Revised and more affordable plans - which the council said “could include a space for a public library if required” - were set to be discussed by the council’s Learning and Skills Scrutiny Committee on Wednesday, 28 September.

The council’s now preferred option is to build a new 540-place all-age school at Ysgol Bro Hyddgen’s secondary school site to replace the current primary and secondary school buildings.

The scheme would incorporate early years facilities, a community room, an additional learning needs centre, wellbeing areas as well as external areas and a 3G pitch.

The new preferred scheme does not include leisure facilities, with those “continuing to be provided from Bro Ddyfi Leisure Centre.”

“However, it is being recommended to Cabinet that the council seeks additional funding from alternative sources to support leisure centres across the county, including Bro Ddyfi Leisure Centre,” a report into the scheme added.

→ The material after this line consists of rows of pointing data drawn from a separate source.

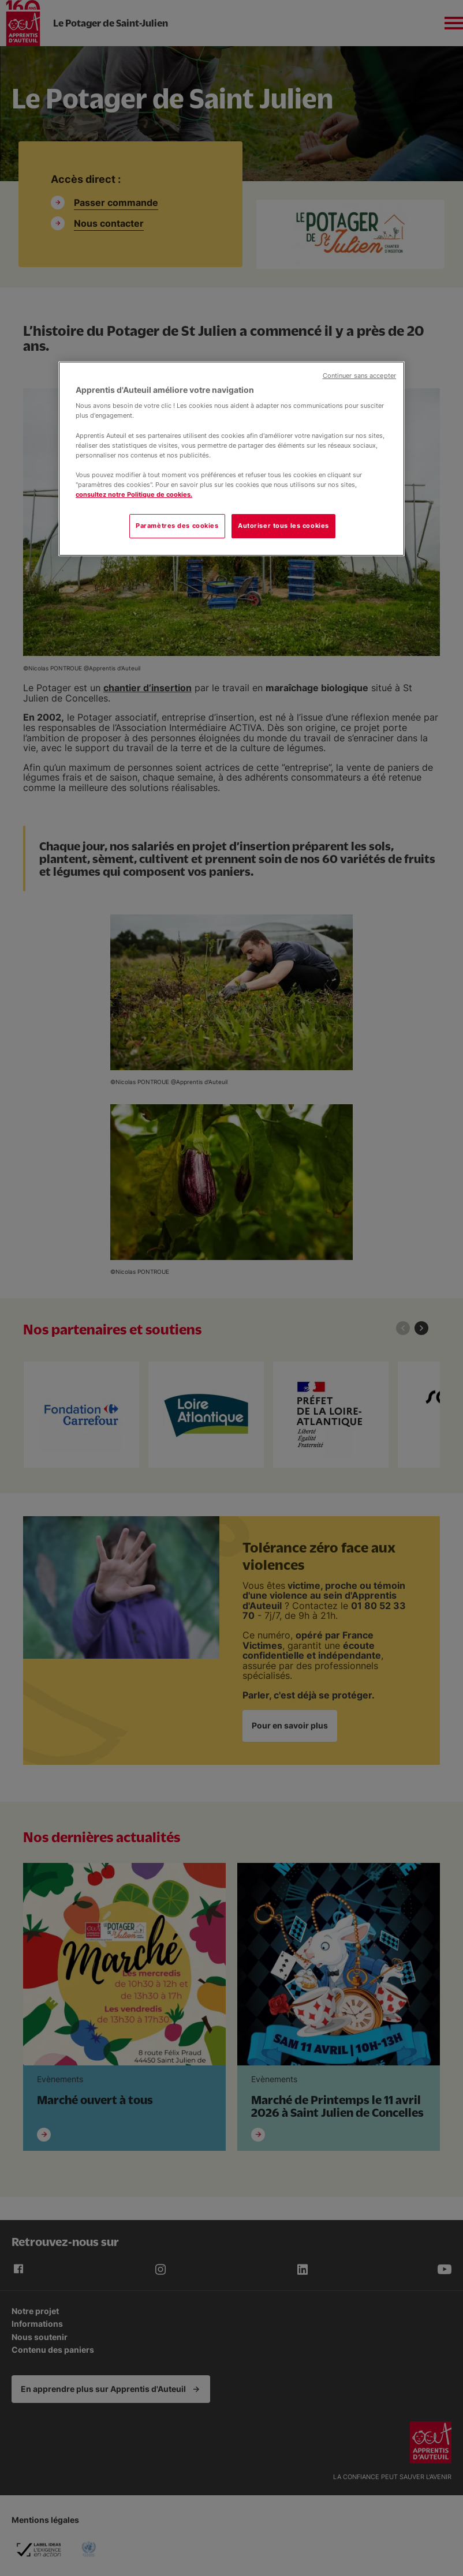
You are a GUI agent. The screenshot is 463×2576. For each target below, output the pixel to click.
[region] (231, 458)
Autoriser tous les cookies (283, 526)
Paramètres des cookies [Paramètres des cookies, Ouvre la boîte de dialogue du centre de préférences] (177, 526)
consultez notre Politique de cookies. (134, 494)
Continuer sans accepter (359, 376)
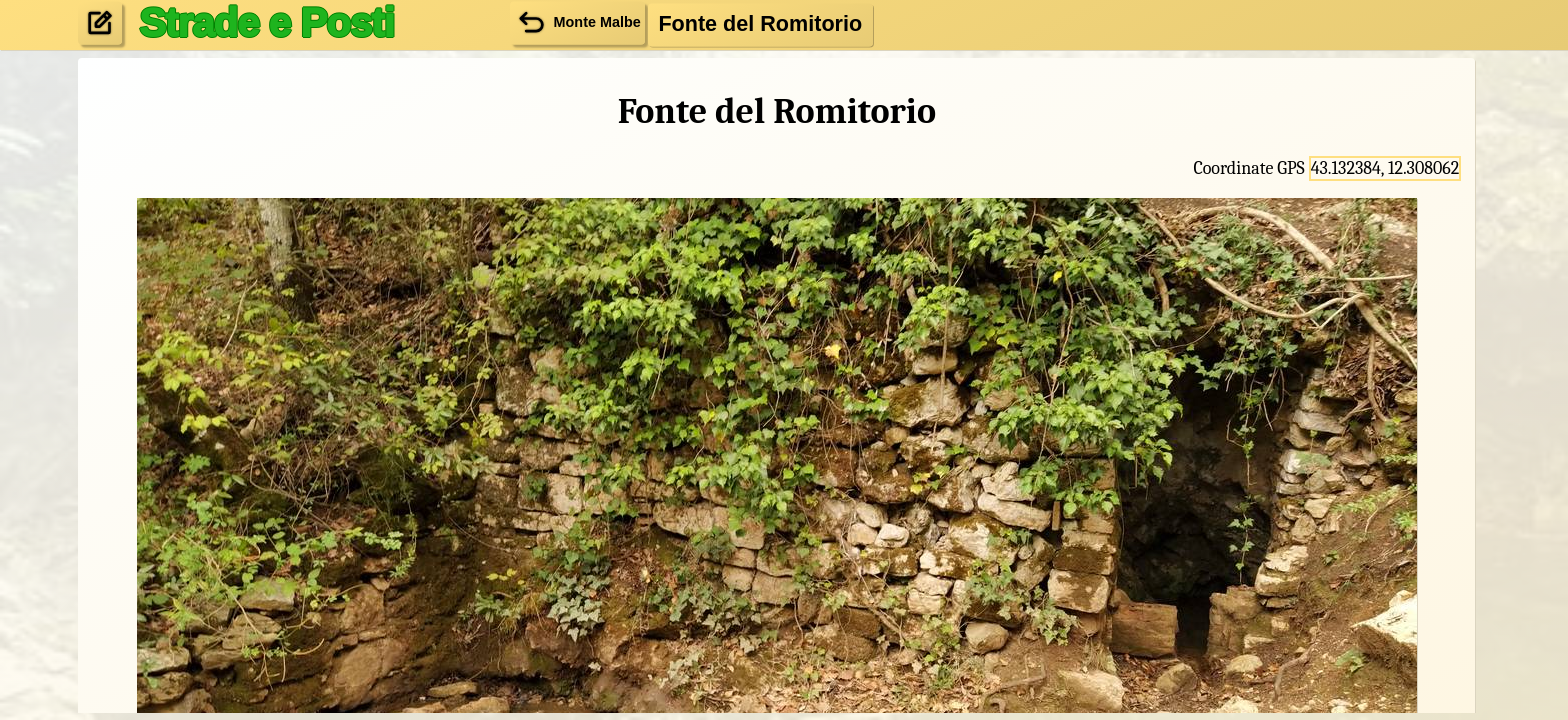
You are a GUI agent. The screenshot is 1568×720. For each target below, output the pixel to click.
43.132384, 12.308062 (1385, 168)
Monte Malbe (577, 22)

Cllr Pete Roberts, Cabinet Member for a Learning Powys, said: “We are committed to providing a new building for Ysgol Bro Hyddgen but the previous plans for a learning and campus are no longer affordable.

“We have carried out a cost review of the original learning and leisure campus, which has now reached an estimated £66m.

“This has meant that the proposed scheme is no longer affordable within the council’s Sustainable Communities for Learning (formerly the 21st Century Schools Programme) funding envelope.

“We believe that the preferred option will provide excellent education facilities for the next generation of learners.

“This option remains affordable within the current available funding envelope and protects the planned investment in other school sites elsewhere in the county.”

The new Strategic Outline Case and Outline Business Case to develop the new all-age school building for Ysgol Bro Hyddgen will be considered by Cabinet on Tuesday, 11 October.